O excerto a seguir é da música Ismália, do artista Emicida, e é cantada no documentário AmarElo – é tudo pra ontem. O trecho remete à chacina de Costa Barros, no Rio de Janeiro, em 2016. Em participação especial, Fernanda Montenegro declama o poema Ismália, de Alphonsus de Guimaraens (1870-1894), inserido na música do rapper.
Emicida:
Cinco vida interrompida
Moleques de ouro e bronze
Tiros e tiros e tiros
O menino levou 111
Quem disparou usava farda (Ismália)
Quem te acusou nem lá num tava
(Ismália)
É a desunião dos preto junto à visão
sagaz (Ismália)
De quem tem tudo, menos cor,
onde a cor importa demais
Fernanda Montenegro:
"Quando Ismália enlouqueceu,
Pôs-se na torre a sonhar...
Viu uma lua no céu,
Viu outra lua no mar.
No sonho em que se perdeu,
Banhou-se toda em luar...
Queria subir ao céu,
Queria descer ao mar...
E, num desvario seu,
Na torre, pôs-se a cantar...
Estava perto do céu,
Estava longe do mar...
E, como um anjo pendeu
As asas para voar...
Queria a lua do céu,
Queria a lua do mar...
As asas que Deus lhe deu
Ruflaram de par em par...
Sua alma subiu ao céu,
Seu corpo desceu ao mar..."
Emicida:
Olhei no espelho, Ícaro* me encarou:
"Cuidado, não voa tão perto do sol
Eles num guenta te ver livre,
imagina te ver rei"
O abutre quer te ver no lixo pra dizer:
"Ó, num falei?!"
No fim das conta é tudo Ismália, Ismália
Ismália, Ismália
Ismália, Ismália
Quis tocar o céu, mas terminou no chão
Ter pele escura é ser Ismália, Ismália
Ismália, Ismália
Ismália, Ismália
Quis tocar o céu, mas terminou no chão
(Terminou no chão)
*No mito grego, Ícaro e Dédalo ficaram presos num labirinto, então construíram asas artificiais com cera e penas para fugirem voando. Dédalo alertou o filho para não voar perto do Sol, pois a cera poderia derreter; nem perto do mar, o que deixaria suas asas pesadas, fazendo-o cair. Ícaro não ouviu o conselho do pai e morreu no mar. |
a) Quem são as “Ismálias” na música de Emicida? Transcreva dois versos desse rap que justifiquem a sua resposta.
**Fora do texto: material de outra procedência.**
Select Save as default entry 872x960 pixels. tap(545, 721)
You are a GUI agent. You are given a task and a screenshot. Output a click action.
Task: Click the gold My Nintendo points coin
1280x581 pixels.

b) O excerto traz imagens simbólicas do voo. Explique o conselho de Ícaro na música, considerando o poema declamado e a denúncia de Emicida nesse rap.
a) No poema “Ismália”, de Guimaraens, grosso modo, é apresentada a figura da moça que sonha e procura alcançar a visão que tem do céu, da Lua, do plano superior. Em seu desvario, atira-se da torre em direção ao reflexo da Lua ansiada, o qual está projetado no mar. Assim, seu corpo retorna ao plano material, enquanto sua alma sobe ao céu, ao plano imaterial. Diferentemente da abordagem do poeta simbolista, Emicida, em sua releitura do poema, detém-se na visão do sonho não alcançado, do retorno à realidade crua e mortífera e, desse modo, resgata Ismália como aquela que procura o céu, mas acaba no chão, morta. Para ele, as ismálias são as pessoas referenciadas e ecoadas desde o início do poema, na primeira estrofe, até a totalização, ao final do trecho, em pessoas de pele escura. Essa leitura fica explícita no trecho “No fim das conta é tudo Ismália, Ismália”, pois ele marca a finalização da interlocução estabelecida com Ícaro, o qual lhe alerta que “eles num guenta te ver livre”, no qual esse interlocutor é o próprio rapper, o qual representa as negritudes. Outro trecho que deixa essa leitura explícita é “Ter pele escura é ser Ismália, Ismália”, no qual ele atribui diretamente à personagem do poema a existência numa pele escura, afirmando que essa ismália - a de pele escura - acaba no chão - morta, porque quis tocar o céu - sonhou e quis alcançar um lugar não inferiorizado. Cabe ainda acrescentar que seria possível apontar também alguns trechos da primeira estrofe, nos quais Ismália é referenciada entre parênteses, como um eco. Neles, é estabelecida uma interlocução com as vítimas da chacina e, ao mesmo tempo, essas figuras são relacionadas com essa ismália que ali aparece.
b) Na música, Ícaro aconselha o rapper a não voar tão perto do Sol, ou seja, a não buscar o sonho mais alto, não desfrutar tranquilamente, sem comedimentos, da liberdade (símbolo do voo) de buscar as grandes conquistas (o Sol). Para isso, justifica sua admoestação dizendo que “eles”, a parte dominante da sociedade e que discrimina as pessoas de pele escura - como fica explícito pela crítica do rapper - têm imensa dificuldade em vê-las livres, portanto, apresentariam ainda mais resistência caso alçassem um lugar de “rei”, os sonhos mais altos e as conquistas mais grandiosas. Dessa forma, o conselho de Ícaro, de forma simbólica, contribui para sedimentar a denúncia explícita que Emicida constrói a respeito da exclusão e massacre às quais é submetida a população negra e periférica.